Despite several characteristic clinical presentations, it is difficult to make a diagnosis of AOSD, due to a lack of pathognomonic histopathological and serological findings. The Yamaguchi criteria are the most commonly used, with high sensitivity and specificity (3). However, exclusion of infectious diseases, other inflammatory diseases, and malignancies is still required before a diagnosis of AOSD to be made. On the other hand, more and more evidence has demonstrated that persistent papules and plaques of AOSD have important diagnostic values (4). The reported rates of persistent eruptions in AOSD patients varied from 25% to 78% (5–7). Clinically, it usually appeared at the onset of the disease and presented as pruritic, erythematous or brownish, urticarial or flat-topped papules and plaques over the trunk, face, neck, and extensor surface of the extremities (6). However, several uncommon presentations have been reported (8), such as fixed plaques or persistent generalized erythema. In spite of various clinical presentations, the histopathological findings are characteristic, including scattered or grouped dyskeratotic cells in the upper epidermis and a dermal infiltrate containing neutrophils, which usually exclude other differential diagnoses (6, 7).

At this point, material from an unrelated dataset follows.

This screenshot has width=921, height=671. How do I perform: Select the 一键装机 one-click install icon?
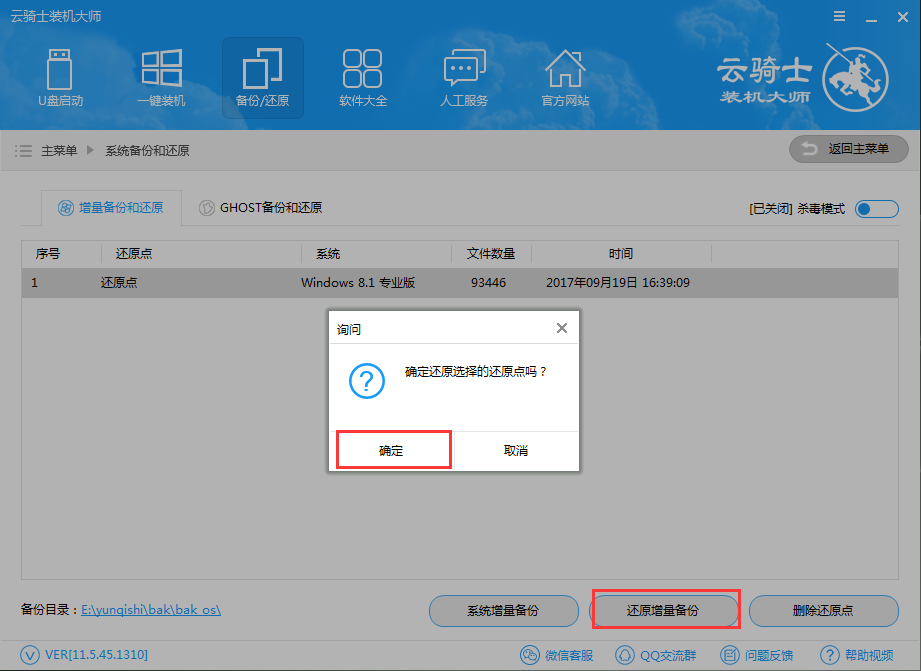(x=161, y=78)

The cutaneous lesion of our patient was unique. The reticulated erythematous and brownish papules and plaques on the chest, abdomen and back resemble those seen in prurigo pigmentosa, which is a severe pruritic skin disease with a characteristic skin presentation and a predilection in young adulthood (9). In addition, the histopathological findings included features seen in both AOSD and prurigo pigmentosa. In persistent papules and plaques of AOSD, scattered or grouped dyskeratotic cells in the upper epidermis are diagnostic, but eosinophil infiltration was seldom seen (6, 7). However, in fully developed lesions of prurigo pigmentosa, eosinophils and lymphocytes may predominate in upper dermal and epidermal infiltrations, along with scattered dyskeratotic cells at the basal layer (10). In addition, mild epidermal hyperplasia and neutrophil infiltrations could be seen in both diseases. Although there is a case report describing a patient with AOSD having clinical and histological presentations compatible with prurigo pigmentosa (11), less characteristic histopathological pictures of persistent eruptions of AOSD, including scattered or grouped dyskeratotic cells in the upper epidermis and a dermal infiltrate containing neutrophils, could be found in that case.

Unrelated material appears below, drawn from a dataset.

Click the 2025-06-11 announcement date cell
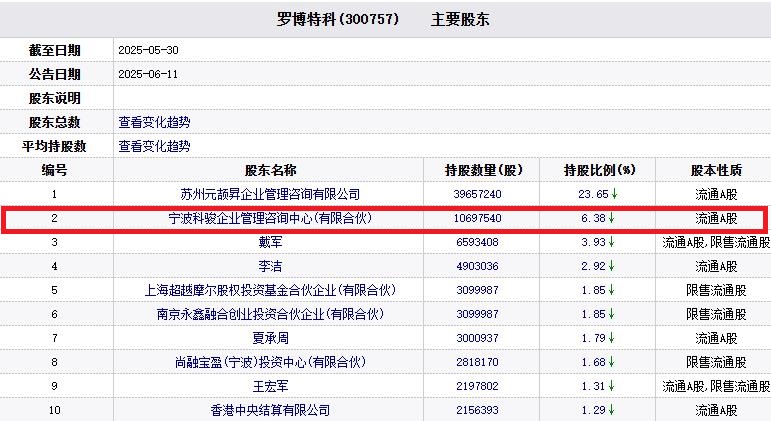This screenshot has width=771, height=421. (146, 74)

The reason why AOSD patients presented with prurigo pigmentosa-like persistent eruptions is uncertain (11). Interleukin-6 (IL-6) was found to be significantly increased in the lesional skin of prurigo pigmentosa (12), and IL-1, IL-6, IL-18 and tumour necrosis factor-α have been shown to be associated with AOSD (4). Interestingly, IL-6 has been shown to correlate with disease activity (13), and a novel IL-6 antagonist, tocilizumab, has been proved to be a promising treatment for AOSD (14). Induction of clinical remission by systemic anti-inflammatory therapies in our patient may provide indirect evidence that systemic inflammation in AOSD may contribute to the formation of prurigo pigmentosa-like eruptions. Further investigation is needed to confirm our observations.
The authors declare no conflicts of interest.